◆ Task statement: For each line below that holds "will", return the line as it stands.

◆ Available data:
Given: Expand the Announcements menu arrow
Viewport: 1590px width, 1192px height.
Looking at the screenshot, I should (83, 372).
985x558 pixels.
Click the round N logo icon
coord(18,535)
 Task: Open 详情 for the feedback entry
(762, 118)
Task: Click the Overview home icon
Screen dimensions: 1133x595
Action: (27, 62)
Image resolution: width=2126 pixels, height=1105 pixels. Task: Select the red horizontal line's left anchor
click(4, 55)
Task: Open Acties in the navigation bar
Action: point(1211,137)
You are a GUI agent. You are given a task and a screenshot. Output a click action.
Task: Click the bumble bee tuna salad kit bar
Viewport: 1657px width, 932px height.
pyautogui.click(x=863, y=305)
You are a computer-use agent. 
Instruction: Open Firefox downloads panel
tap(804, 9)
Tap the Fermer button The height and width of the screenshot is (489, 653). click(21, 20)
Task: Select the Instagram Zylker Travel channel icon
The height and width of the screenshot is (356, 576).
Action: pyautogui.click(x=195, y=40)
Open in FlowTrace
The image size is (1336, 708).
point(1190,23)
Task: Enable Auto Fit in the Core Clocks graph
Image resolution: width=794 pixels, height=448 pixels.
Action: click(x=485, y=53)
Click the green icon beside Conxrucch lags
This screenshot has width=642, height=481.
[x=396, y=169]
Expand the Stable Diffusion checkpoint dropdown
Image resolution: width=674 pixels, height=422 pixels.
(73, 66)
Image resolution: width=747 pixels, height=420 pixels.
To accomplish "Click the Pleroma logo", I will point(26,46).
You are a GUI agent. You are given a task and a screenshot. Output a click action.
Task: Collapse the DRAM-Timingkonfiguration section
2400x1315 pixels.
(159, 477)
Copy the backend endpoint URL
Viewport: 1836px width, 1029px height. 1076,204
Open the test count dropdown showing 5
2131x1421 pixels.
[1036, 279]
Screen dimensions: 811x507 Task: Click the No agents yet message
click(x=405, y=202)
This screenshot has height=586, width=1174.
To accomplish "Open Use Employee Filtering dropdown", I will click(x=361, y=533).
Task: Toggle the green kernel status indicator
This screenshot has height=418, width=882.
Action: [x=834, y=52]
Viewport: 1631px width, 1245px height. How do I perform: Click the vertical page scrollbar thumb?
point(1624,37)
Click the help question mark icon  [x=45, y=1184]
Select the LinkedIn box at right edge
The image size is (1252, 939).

◆ Problem solution:
To accomplish "Click the Pleroma logo", I will point(26,46).
To accomplish "Open Use Employee Filtering dropdown", I will click(x=361, y=533).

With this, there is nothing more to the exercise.